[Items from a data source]
##############################

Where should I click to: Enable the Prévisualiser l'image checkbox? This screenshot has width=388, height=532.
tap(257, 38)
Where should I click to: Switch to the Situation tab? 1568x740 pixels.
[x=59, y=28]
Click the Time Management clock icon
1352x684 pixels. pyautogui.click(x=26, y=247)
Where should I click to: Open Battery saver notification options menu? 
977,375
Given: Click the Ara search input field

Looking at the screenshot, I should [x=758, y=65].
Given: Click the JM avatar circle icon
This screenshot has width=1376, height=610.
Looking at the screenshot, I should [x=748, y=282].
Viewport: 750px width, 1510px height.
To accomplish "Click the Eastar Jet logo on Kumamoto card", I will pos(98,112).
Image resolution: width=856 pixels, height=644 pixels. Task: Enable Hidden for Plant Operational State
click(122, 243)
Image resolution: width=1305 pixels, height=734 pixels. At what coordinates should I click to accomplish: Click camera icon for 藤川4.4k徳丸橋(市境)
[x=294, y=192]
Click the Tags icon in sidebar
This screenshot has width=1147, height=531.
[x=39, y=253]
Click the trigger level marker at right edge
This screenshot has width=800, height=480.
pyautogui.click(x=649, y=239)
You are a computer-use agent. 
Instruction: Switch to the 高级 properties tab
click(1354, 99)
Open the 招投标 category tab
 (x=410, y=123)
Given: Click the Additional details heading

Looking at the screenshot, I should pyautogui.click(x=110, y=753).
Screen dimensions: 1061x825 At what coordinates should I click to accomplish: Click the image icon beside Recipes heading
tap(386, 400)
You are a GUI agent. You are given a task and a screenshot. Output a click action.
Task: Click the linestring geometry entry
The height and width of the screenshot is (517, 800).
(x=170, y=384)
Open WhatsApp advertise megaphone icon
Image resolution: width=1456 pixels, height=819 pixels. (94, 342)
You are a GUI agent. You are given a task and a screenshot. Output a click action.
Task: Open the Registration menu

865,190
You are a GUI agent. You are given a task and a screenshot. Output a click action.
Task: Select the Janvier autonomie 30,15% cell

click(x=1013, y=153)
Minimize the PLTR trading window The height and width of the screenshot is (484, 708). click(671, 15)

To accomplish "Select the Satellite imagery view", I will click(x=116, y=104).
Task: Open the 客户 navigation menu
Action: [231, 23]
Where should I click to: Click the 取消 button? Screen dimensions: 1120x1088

##############################

▶ [Directions]
Where the line containing "Given: Click the Additional details heading" appears in the records above, begin there and print every line through the last, exactly and with nothing else.

▶ [Completed task]
Given: Click the Additional details heading

Looking at the screenshot, I should pyautogui.click(x=110, y=753).
Screen dimensions: 1061x825 At what coordinates should I click to accomplish: Click the image icon beside Recipes heading
tap(386, 400)
You are a GUI agent. You are given a task and a screenshot. Output a click action.
Task: Click the linestring geometry entry
The height and width of the screenshot is (517, 800).
(x=170, y=384)
Open WhatsApp advertise megaphone icon
Image resolution: width=1456 pixels, height=819 pixels. (94, 342)
You are a GUI agent. You are given a task and a screenshot. Output a click action.
Task: Open the Registration menu

865,190
You are a GUI agent. You are given a task and a screenshot. Output a click action.
Task: Select the Janvier autonomie 30,15% cell

click(x=1013, y=153)
Minimize the PLTR trading window The height and width of the screenshot is (484, 708). click(671, 15)

To accomplish "Select the Satellite imagery view", I will click(x=116, y=104).
Task: Open the 客户 navigation menu
Action: [231, 23]
Where should I click to: Click the 取消 button? Screen dimensions: 1120x1088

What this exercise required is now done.